The other way, I’m taking things that I’ve known for so long that I don’t even think about thinking about them, and trying to figure out the distinct steps I go through to perform that task. This is like my signature; at one point it was something made up of letters, but now it’s a gesture of the hand, indivisible.

There’s a soothing balance gained by engaging in both of these things at once, in slightly different areas. It keeps things fresh, like mental crop rotation.

October 23, 2005

Slackability

Deadline met, Jeffrey relaxes. Or tries to, until the brain realizes it doesn’t have to be primed for fourteen hour days any more. It just can’t take a hint.

I’m reading up on usability, findability, other -abilities.

October 21, 2005

Photo: Red Elvis

Cambridge, Mass

Viva La Resistance

I rode my bicycle down to Davis Square this morning for a meeting, and had a hard time of it. I was pouring sweat by the time I got there, and very down on myself for spending so much time working at the computer this past week and falling so completely out of shape. The trip back to the apartment is mostly uphill, and I was practically dying by the time I got home. It’s not me, it’s the bike. Right?

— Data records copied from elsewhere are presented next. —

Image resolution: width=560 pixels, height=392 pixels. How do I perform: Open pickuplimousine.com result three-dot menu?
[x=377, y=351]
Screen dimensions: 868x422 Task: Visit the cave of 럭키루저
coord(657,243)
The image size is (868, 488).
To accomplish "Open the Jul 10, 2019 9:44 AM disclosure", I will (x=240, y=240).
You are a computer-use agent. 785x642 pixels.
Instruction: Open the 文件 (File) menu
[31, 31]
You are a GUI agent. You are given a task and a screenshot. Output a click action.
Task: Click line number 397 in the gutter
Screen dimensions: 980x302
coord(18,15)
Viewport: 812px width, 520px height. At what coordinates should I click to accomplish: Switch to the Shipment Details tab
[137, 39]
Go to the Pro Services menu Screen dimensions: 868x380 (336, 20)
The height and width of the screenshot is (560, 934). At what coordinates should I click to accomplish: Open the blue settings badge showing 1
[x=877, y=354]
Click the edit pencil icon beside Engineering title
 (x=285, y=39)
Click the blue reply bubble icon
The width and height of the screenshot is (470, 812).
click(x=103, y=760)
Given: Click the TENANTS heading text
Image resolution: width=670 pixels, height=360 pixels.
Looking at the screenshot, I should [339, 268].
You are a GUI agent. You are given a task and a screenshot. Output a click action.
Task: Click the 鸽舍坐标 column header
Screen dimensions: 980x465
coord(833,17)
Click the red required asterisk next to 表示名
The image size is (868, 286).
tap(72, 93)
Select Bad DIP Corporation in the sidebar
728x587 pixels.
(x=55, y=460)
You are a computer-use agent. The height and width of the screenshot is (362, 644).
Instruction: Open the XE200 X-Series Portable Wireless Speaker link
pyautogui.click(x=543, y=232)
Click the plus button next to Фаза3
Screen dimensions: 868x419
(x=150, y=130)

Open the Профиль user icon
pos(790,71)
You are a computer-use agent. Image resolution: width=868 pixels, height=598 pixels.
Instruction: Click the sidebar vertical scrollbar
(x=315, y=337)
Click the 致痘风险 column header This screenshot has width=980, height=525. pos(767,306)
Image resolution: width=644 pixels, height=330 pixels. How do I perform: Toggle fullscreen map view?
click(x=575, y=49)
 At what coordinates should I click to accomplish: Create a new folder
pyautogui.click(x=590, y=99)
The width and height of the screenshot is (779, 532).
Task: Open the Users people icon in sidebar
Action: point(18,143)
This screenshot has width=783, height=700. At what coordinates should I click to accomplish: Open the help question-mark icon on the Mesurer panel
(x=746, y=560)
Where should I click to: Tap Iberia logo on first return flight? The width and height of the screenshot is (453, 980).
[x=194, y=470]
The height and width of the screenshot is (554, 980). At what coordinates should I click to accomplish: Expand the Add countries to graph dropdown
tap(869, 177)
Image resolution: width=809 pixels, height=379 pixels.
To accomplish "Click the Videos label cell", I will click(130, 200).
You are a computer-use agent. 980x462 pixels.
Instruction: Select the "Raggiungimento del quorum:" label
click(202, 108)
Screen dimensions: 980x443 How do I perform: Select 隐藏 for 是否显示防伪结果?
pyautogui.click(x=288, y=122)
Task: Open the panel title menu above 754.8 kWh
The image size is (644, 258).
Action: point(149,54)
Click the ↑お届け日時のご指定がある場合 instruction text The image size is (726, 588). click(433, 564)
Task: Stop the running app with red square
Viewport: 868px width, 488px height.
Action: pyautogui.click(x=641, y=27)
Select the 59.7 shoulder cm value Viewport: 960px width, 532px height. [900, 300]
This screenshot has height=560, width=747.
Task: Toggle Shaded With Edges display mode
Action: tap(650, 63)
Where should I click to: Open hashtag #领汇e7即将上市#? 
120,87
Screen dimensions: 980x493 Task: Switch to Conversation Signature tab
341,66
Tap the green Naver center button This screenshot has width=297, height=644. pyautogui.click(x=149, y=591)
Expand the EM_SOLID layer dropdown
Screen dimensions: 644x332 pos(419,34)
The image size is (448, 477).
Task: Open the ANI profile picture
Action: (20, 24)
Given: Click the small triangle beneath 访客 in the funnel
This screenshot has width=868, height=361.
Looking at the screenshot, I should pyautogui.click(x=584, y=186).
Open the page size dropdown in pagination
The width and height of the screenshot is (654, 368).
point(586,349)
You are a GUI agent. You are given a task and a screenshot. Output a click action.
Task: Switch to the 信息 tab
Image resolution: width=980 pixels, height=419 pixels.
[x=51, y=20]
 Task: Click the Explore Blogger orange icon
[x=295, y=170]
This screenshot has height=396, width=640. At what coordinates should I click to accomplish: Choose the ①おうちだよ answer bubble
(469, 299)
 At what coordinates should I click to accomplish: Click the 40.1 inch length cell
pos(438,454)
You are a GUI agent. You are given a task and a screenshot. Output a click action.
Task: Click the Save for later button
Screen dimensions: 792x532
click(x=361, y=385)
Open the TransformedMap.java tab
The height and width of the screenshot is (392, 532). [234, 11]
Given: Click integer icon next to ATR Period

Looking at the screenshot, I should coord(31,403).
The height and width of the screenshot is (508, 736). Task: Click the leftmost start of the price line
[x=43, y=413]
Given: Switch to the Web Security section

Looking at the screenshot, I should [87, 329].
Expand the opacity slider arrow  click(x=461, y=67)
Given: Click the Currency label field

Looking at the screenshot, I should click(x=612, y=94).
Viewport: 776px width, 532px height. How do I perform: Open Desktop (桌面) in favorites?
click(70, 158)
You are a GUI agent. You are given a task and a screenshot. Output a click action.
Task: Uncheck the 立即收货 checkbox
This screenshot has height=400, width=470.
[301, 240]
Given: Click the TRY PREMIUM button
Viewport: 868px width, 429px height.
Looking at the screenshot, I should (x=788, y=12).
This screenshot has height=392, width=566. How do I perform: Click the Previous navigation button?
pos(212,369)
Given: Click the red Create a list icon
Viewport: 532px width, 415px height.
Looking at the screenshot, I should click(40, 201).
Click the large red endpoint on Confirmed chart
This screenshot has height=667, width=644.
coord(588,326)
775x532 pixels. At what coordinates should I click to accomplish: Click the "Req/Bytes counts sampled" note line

Something has to be wrong with the bike.

Yes indeed. Looking over things when I got inside, I found that my rear brake pad had been pressed tightly against one side of the wheel. The wheel wouldn’t rotate more than a few inches if I spun it with my hand, and I’d been riding with the extra resistance.

My legs hate me now.

October 20, 2005

The Z-shift

A curious language phenomenon is the z-shift. We have “files” happily waiting for approval or filing or ignoring, but apply the z-shift and we have “filez,” something else entirely. “Wares” z-shifts to “warez”, and skills to “skillz.” Victims of the z-shift gain instant underworld cred, becoming more than a little dubious.

One might scoff at this as a travesty of language, but looked at in another way, it is quite useful; the z-shift adds a interpretive level, a trope of sorts. Thus wielded, we can create have lobbyistz, senatorz and cabinet memberz. Friendz, romanz, and countrymanz.

October 19, 2005

Rage Against the Grain

I’m making buttons for our shopping cart makeover. The vast majority of changes are underneath, but a few bits of polish on the UI are long overdue. The Polyphonic Spree are keeping me company today, having relieved Franz Ferdinand, who played all day yesterday as I integrated and refactored.

Beth came over and shared some chinese takeout with me last night, a most needed break, and some human contact as the Cartledge women are being a part of it in New York City. And for much of the rest of the evening I was haphazardly superimposing “rage face” onto various photographs, because it’s a wonderful transformation from mundane to ludicrous with just a few polygons.

October 18, 2005

Kitty To Karen

Sometimes there’s nothing quite so exhilarating as a schedule.